Have them lose. Have them suffer setbacks.

I think in traditional script-writing parlance there's a part of the story where the main character is up a tree and having coconuts biffed at them. They can't go down, they can't go up and they can't stay where they are.

If you've ever done any roleplaying (e.g. D&D) then you can do to your character all the things which would be unfair if the DM did them to the players. Have them be outnumbered, have them be captured. Inflict wounds upon them, even permanent disabilities. Have their home town be destroyed. Have their army defeated.

This is covered in books/articles about the hero's journey.

A common staple in romance is the misunderstanding which prevents communication.
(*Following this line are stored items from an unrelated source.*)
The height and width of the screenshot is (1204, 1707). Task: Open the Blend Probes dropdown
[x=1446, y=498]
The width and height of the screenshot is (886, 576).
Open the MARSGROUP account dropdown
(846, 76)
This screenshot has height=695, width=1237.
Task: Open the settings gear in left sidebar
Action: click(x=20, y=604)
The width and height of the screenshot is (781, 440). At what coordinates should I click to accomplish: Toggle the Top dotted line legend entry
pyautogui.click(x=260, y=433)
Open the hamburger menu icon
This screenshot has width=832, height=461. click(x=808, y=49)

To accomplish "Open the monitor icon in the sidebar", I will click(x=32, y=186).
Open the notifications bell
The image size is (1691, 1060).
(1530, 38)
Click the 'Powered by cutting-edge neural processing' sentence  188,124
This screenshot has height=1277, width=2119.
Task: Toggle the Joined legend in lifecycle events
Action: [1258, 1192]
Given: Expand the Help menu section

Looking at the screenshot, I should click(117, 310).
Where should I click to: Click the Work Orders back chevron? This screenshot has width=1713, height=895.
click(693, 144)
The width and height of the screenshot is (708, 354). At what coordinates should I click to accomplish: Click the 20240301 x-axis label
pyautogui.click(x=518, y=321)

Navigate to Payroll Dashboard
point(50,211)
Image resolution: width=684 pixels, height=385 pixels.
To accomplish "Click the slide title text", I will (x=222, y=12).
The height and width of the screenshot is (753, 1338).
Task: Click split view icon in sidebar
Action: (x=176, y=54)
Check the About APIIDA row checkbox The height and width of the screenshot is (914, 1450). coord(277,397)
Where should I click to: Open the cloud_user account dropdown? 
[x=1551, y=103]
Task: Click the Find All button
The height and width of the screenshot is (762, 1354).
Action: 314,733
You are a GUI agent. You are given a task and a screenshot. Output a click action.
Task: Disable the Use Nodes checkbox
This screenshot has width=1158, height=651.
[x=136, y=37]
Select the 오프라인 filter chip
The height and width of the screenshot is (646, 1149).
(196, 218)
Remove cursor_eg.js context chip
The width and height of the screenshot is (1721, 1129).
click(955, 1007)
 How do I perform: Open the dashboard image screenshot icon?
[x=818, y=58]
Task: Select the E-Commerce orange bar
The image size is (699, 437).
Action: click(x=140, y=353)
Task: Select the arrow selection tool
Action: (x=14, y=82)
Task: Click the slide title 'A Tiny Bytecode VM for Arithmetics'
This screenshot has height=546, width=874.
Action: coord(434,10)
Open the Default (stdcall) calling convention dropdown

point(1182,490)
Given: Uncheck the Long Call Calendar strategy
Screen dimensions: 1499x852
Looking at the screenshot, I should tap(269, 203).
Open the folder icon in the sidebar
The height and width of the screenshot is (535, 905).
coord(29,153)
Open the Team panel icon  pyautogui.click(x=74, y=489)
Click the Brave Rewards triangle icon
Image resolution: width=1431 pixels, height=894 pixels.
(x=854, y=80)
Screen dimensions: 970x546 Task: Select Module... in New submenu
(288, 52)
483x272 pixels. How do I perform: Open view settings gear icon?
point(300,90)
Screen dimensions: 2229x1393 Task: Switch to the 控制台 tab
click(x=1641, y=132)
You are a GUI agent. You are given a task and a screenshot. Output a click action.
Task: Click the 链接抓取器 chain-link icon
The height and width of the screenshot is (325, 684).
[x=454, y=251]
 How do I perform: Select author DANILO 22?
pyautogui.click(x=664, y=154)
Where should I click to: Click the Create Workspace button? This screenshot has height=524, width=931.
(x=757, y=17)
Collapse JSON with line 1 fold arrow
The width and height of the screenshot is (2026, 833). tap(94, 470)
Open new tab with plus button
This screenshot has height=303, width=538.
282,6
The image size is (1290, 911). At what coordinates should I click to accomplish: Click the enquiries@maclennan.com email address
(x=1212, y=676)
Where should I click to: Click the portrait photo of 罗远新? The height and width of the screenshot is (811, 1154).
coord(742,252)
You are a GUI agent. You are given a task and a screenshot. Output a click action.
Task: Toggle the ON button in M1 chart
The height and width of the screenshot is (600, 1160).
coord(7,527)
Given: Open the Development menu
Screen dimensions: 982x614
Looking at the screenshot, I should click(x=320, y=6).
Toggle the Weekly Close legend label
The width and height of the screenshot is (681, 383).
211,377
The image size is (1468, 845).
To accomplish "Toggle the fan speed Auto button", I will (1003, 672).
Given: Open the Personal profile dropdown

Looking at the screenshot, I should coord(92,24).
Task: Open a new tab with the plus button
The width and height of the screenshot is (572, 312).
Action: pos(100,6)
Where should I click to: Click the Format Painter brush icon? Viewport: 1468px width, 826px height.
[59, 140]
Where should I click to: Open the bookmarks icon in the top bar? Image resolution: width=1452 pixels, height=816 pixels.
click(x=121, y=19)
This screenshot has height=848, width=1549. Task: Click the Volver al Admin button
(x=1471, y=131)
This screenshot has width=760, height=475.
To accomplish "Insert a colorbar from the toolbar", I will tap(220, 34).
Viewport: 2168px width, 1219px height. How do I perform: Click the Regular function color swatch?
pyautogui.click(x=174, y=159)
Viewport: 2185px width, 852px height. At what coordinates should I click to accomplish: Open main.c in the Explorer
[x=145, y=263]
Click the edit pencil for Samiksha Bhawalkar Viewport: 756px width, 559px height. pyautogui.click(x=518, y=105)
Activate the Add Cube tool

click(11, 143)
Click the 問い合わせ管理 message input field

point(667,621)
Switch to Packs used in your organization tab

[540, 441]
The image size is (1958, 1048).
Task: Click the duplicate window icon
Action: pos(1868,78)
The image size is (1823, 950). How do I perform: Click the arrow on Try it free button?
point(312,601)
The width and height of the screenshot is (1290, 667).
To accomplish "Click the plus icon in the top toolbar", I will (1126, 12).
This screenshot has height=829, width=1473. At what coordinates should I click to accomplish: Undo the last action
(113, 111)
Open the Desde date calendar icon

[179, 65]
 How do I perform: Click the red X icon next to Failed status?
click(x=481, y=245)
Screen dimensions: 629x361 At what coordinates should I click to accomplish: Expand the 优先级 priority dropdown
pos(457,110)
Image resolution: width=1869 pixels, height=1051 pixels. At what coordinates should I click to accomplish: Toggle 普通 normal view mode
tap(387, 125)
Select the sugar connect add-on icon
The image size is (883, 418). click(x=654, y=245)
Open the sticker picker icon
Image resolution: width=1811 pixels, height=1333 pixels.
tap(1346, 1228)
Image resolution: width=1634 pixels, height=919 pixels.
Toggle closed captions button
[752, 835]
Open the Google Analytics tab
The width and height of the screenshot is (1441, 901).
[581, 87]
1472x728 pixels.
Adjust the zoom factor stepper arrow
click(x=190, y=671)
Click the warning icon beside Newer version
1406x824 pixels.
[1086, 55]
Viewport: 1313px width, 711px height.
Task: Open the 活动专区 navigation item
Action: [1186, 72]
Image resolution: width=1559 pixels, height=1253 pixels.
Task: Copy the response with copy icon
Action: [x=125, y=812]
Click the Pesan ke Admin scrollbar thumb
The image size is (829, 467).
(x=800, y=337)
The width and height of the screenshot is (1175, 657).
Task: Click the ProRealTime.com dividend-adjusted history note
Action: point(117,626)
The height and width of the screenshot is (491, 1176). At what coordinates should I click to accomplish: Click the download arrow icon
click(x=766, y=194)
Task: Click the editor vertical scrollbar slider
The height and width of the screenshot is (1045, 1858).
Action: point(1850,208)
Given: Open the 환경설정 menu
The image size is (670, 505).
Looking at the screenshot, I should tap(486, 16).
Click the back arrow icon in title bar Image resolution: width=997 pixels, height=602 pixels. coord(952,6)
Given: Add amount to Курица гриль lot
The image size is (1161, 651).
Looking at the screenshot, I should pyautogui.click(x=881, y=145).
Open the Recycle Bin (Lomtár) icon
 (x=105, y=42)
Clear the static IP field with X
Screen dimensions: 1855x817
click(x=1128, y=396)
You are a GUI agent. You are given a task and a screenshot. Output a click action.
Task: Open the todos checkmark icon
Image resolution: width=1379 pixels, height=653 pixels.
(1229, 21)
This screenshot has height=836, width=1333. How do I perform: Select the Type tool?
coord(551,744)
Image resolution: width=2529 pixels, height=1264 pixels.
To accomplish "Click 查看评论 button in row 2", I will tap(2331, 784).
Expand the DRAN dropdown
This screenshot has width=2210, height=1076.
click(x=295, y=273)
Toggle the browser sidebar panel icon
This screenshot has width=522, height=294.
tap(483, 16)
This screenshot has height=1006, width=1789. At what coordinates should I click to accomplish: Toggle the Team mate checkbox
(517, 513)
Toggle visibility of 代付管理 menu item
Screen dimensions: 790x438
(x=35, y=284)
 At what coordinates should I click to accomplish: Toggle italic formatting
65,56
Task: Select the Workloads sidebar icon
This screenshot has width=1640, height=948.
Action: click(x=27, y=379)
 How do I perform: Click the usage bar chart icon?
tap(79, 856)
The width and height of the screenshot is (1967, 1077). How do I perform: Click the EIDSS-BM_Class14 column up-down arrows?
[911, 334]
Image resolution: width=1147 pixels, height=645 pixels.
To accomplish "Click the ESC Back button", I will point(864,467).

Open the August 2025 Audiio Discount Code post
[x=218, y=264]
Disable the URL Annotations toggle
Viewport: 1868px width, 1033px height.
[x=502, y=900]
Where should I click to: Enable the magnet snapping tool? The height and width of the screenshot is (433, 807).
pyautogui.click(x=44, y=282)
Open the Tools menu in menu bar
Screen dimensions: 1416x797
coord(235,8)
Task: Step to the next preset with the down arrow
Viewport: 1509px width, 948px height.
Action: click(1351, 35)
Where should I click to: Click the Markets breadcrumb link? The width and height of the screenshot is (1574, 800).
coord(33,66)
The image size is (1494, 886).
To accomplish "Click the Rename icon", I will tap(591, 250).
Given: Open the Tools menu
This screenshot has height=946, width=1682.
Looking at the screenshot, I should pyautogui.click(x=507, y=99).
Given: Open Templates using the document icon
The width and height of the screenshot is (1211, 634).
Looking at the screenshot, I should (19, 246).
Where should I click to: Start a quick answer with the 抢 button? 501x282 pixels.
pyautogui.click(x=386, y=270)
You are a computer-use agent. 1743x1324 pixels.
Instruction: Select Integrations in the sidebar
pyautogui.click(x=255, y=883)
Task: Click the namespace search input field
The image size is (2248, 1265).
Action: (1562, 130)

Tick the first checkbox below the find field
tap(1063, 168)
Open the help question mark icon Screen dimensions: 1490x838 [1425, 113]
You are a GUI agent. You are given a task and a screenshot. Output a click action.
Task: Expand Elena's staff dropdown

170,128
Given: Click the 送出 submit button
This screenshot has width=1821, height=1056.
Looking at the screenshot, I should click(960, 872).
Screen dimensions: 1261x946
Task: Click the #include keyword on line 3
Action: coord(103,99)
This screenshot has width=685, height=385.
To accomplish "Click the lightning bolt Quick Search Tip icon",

E.g. the love interest sees the hero(ine) doing something which is perfectly explainable, but at first glance seems utterly reprehensible, thus rendering them unwilling to even listen to an explanation.

Here's an example from Pro-wrestling (modern day soap operas with a side helping of athleticism and drama).

The wrestler is explaining to a female wrestler how to do a basic 'take down'. E.g. she has to reach down between her legs and grab the leg of the person (the theoretical opponent) who is standing behind her, and pull it forward through her legs, thus taking the opponent off balance and down to the mat. (Disclaimer: I have no idea if this works in real life, or if it does that it requires ridiculous amounts of skill to pull it off).

Just as the female wrestler is bent over to grab his foot, his wife enters the office and sees her bent over doggy-style in front of her husband with his hands on her hips, as though they were getting it on. Wrestler's wife is furious and slams the door before he can explain. Female wrestler shrugs and walks off, essentially saying that it's not her problem and she doesn't want to get involved.